I don’t join the party, because I have a date. On our first day back in London I made a beeline for the flea market and the stall where I discovered the tiger-claw belt. The minute we left England I knew I had to have it. But I hesitated, and I lost. The belt is gone. Still there, however, is a blond American named Nancy, tending the stall next door. I struck up an acquaintance with her before, and I renew it now with an invitation to the concert. I can’t escort her, but I stop by her seat and say hello before the show, and we’ve arranged to meet at the hotel afterward.
We entertain ourselves in my room, with drinks and a late supper from room service, and it is well after the event that I learn we almost lost Sam in the early hours of the morning.
In Janis’s suite, the presence of old friends from San Francisco fuels the festive feeling. Bob Seidemann is a San Francisco photographer who knew the boys in Big Brother before Janis joined the band. He took the photo of Big Brother, including Janis, that Albert Grossman’s office used for publicity. Bob has taken a nude portrait of Janis—the only nude portrait of Janis—with her hands chastely folded over her pubic area, which he has refused to exploit for profit. Also on hand is Stanley Mouse, one of the creators and the foremost practitioner of the psychedelic rock-and-roll poster style that defined the Fillmore and the Avalon ballroom scene and has spread as far and wide as acid rock. Eric Clapton is among the celebrants as well. See!—he really was there.
Seidemann hears Janis’s voice announce from the bathroom, “Oh, I really got off. I really got off.” A short time later, Seidemann peers into the bathroom and what he sees is Sam, in the bathtub, fully dressed, with a girl clad only in panties sitting astride him. Seidemann takes in the fact that Sam is blue and his eyes are closed. And now Janis and Linda Gravenites are bending over Sam, and Seidemann understands that Sam has OD’d.
Seidemann would do anything to help Sam, but three women are ministering to him and there is something else that needs to be done. Seidemann takes Clapton aside and says, “Eric, get out. A guy in the other room’s OD’d.” If things go badly, no one wants to read in tomorrow’s newspapers that Clapton was at the scene of a drug overdose. Clapton splits, and Seidemann gets to work clearing the suite.

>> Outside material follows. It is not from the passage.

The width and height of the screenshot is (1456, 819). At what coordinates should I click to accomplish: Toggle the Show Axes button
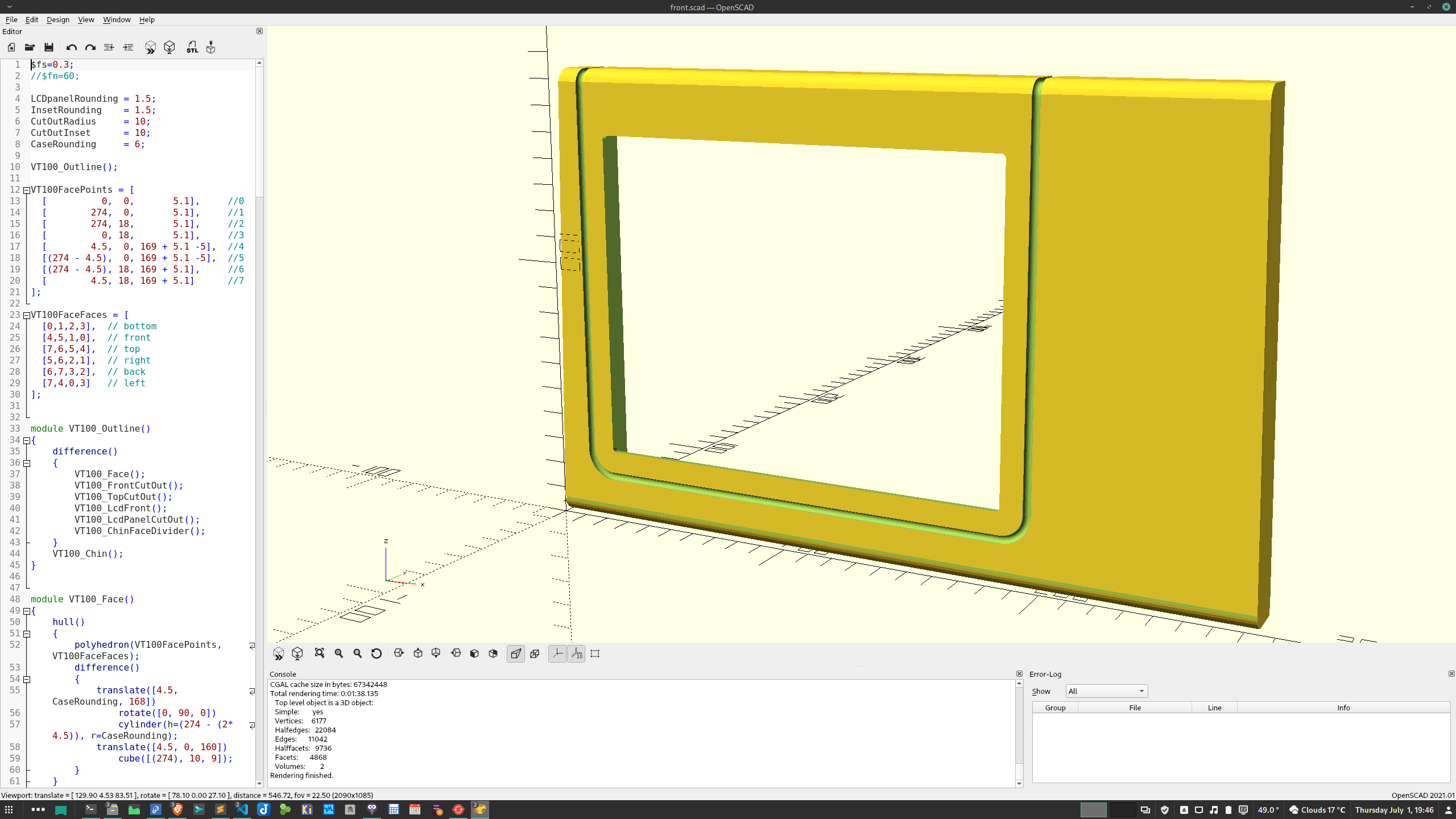point(557,653)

It seems to take forever—fifteen minutes to shove the geeks and yahoos and hangers-on out the door—and when they’re gone Seidemann returns to the bathroom, where those who know and care for Sam are apparently trying to keep him cold and awake. Which he isn’t yet, but there are flickers of returning consciousness.
There’s talk of calling a doctor. Seidemann puts a stop to that. He has been in England long enough to know that nobody calls doctors for OD’ing junkies, because calling doctors means the police will show up as well.
Eventually Sam comes out of it, because of—or in spite of—the efforts of Janis and Linda and the nearly naked girl, whose name is Susie Creamcheese. Of course it is.